• [Passage to read]:

----

The \(\chi^2\) (read chi-square) test is the kind of hypothesis test that we use to examine the relationship between two categorical variables.

## 9.1 How does the chi-square test work?

We will use the following contingency table to answer the question “Are boys or girls more likely to drop out from high school?”

Dropped Out | Graduated | Total | |
---|---|---|---|

Boys | 40 | 160 | 200 |

Girls | 10 | 290 | 300 |

Total | 50 | 450 | 500 |

Null hypothesis: there is no difference in boys and girls’ chances of dropping out from high school.

Now, suppose the null hypothesis is true, how would you fill out the following table?

Dropped Out | Graduated | Total | |
---|---|---|---|

Boys | 200 | ||

Girls | 300 | ||

Total | 50 | 450 | 500 |

Since we know that 50 out of 500 dropped out, the overall drop-out rate is \(\frac{50}{500}=0.1=10\%\)

**Under the Null Hypothesis**, boys and girls would share this drop-out rate.

Since there are altogether 200 boys, the number of dropouts among boys would be \(200 \times 0.1=20\).

Similarly, the number of dropouts among girls would be \(300\times 0.1=30\).

We can then fill out the table as follows:

Dropped Out | Graduated | Total | |
---|---|---|---|

Boys | 20 | 180 | 200 |

Girls | 30 | 270 | 300 |

Total | 50 | 450 | 500 |

Table 9.3 is what we would expect if the null hypothesis is true, we call it **Distribution under the Null**.

To recap, the expected frequency, \(E(X)\), within a given cell is calculated as: \[E(X)=\frac{\mbox{Row Total} \times \mbox{Column Total}}{\mbox{Overall Total}}\]

Table 9.1 is what we actually observe. The frequency within a given cell is \(f(X)\).

Under the null, in each given cell, \(f(X)-E(X)=0\). But it’s obviously not the case if you compare Table 9.1 with Table 9.3.

----

• [Listed entries]:
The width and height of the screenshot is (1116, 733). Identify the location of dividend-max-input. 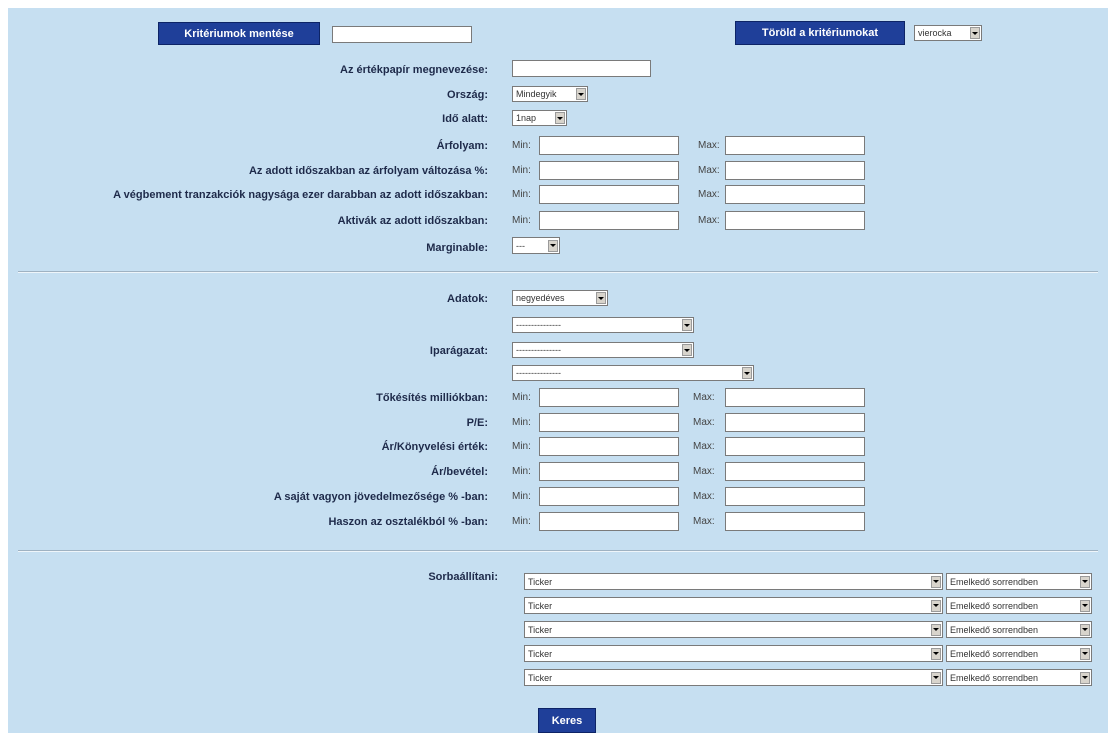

----

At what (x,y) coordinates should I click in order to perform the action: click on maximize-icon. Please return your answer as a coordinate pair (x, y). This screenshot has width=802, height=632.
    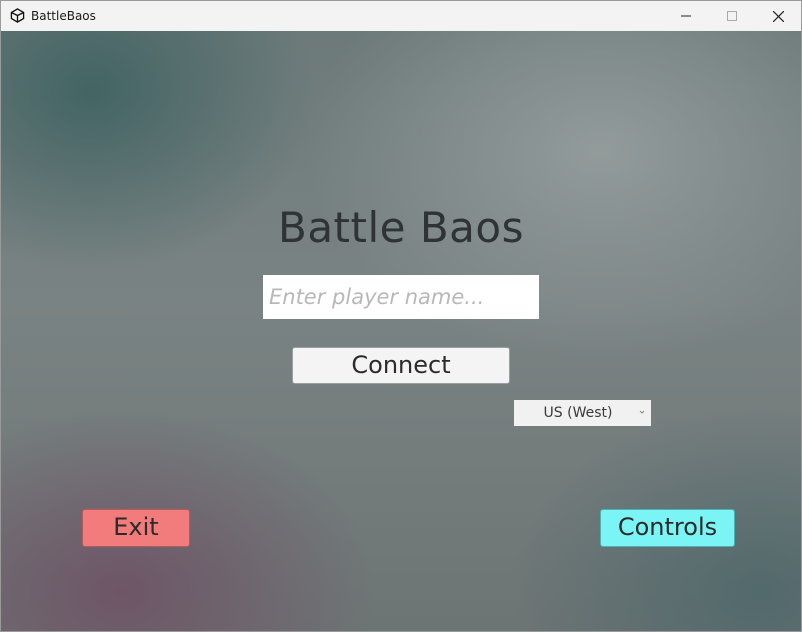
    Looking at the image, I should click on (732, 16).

----

• [Tasks to carry out]:
1. In the chi-square passage, what overall drop-out rate comes from the 50 students who dropped out of 500?
2. Continue the chi-square passage from the point where it stops.

• [Per-task answers]:
1. The overall drop-out rate is 10% (50/500 = 0.1).

2.
To test the null, we need to consider \(f(X)-E(X)\) for each cell. We cannot simply add them up because the positive differences and the negative differences will cancel each other out. So we square the difference first.

To make the difference meaningful, we also measure it with \(E(X)\). These logics should sound pretty familiar by now.

And finally, we sum them up: \[\chi^2=\sum \frac{f(X)-E(X)}{E(X)}\]

The resulting \(\chi^2\) follows its own distribution called the \(\chi^2\) distribution, and we can use something similar as a z-score to determine if a particular \(\chi^2\) value is too large, too small, or perfectly normal.

For those of us who won’t dive into the math, of course, it still boils down to a p-value with the same rules for rejecting or accepting the null hypothesis.

## 9.2 Carrying out a chi-square test

Because categorical data can be easily presented in a contingency table like Table 9.1, we actually don’t need a dataset for carrying out a \(\chi^2\) test. Here’s an example.

**Example 9.1**

We will finish off the \(\chi^2\) test using data from Table 9.1.

Again, the null hypothesis is: there is no difference in boys and girls’ chances of dropping out from high school.

Before we delve into the analysis, it’s helpful to calculate the drop-out rate for boys and girls respectively.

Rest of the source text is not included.